Si l'annonce a été accueillie de manière "sereine" par Henri-Michel Comet, selon son entourage, la méthode a été jugée brutale. "Il est regrettable, car injuste et inapproprié, que le préfet soit limogé", estime Philippe Bouchu, délégué régional UNSA-Intérieur. "J’observe que le rapport ne pointe aucune faute personnelle mais pointe des dysfonctionnements liés au manque d’effectifs, aux réductions d’effectifs que nous connaissons depuis 10 ans". Une décision qui a été prise dans un contexte difficile à la préfecture du Rhône, notamment pour l'agent de permanence le soir de l'interpellation de l'assaillant.
"Tous les collègues du service étrangers, et plus précisément sur les éloignements se disent que ça aurait pu leur arriver, qu’ils auraient pu être confrontés à une situation identique", témoigne Jean-Michel Morel, délégué CFDT.
Bouc émissaire
Injuste, brutale, pour beaucoup, il fallait à travers cette décision trouver un bouc émissaire. "Le problème est au niveau des décisions gouvernementales depuis 10 ans", poursuit Philippe Bouchu. L'affaire a fait grand bruit en plein examen de la loi sur la lutte contre le terrorisme. Et prend ainsi un tournant politique. "Il fallait un lampiste, il fallait trouver un symbole, ça y est", ironise Philippe Vigier, député UDI. "Ils ont exécuté le préfet, qui est d’ailleurs un grand préfet. Suite à ce rapport, il fallait bien qu’Emmanuel Macron, et le ministre Gérard Colomb, soient en mesure de dire aux Français 'vous voyez on a agi'."
"Je trouve qu’il y a une forme de lâcheté à se délester sur un collaborateur", note pour sa part le Républicain Eric Ciotti. "Le préfet du Rhône, comme tous les préfets de France, subissent des décisions du gouvernement. (...) Ce n’est pas en limogeant monsieur Comet que demain on évitera que ça reproduise.

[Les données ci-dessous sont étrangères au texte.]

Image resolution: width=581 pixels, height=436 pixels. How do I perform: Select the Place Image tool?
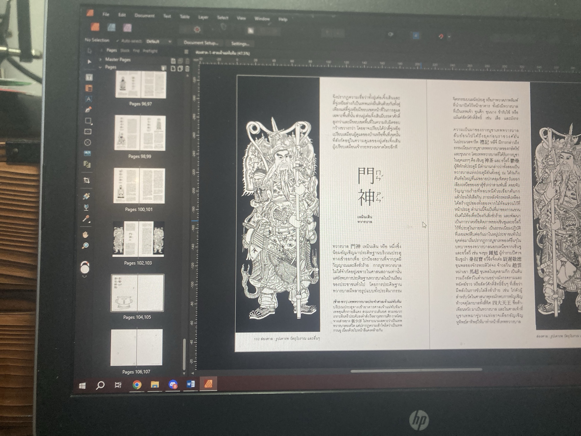[87, 153]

Que fait monsieur Collomb pour que ça ne se reproduise pas?"
Mardi soir, le ministre de l'Intérieur a annoncé le recrutement de 150 personnels supplémentaires dans les services des étrangers et l'ouverture de 200 places supplémentaires en centre de rétention. Une mauvaise politique pour les associations qui viennent en aide aux personnes étrangères. "Le ministre de l’Intérieur semble sciemment confondre lutte contre l’immigration irrégulière et lutte contre le terrorisme, situation de personnes étrangères en situation irrégulière et acte d’une personne isolée ne représentant qu’elle-même", dénonce Jean-Claude Mas, le secrétaire général de la Cimade, une association qui accompagne les étrangers dans la défense de leurs droits.
Et d'ajouter: "Nous réfutons tout lien entre ces deux événements, entre ces deux politiques parce que ces liens, pour nous, induisent des amalgames, induisent des raccourcis qui sont inadmissibles et irresponsables."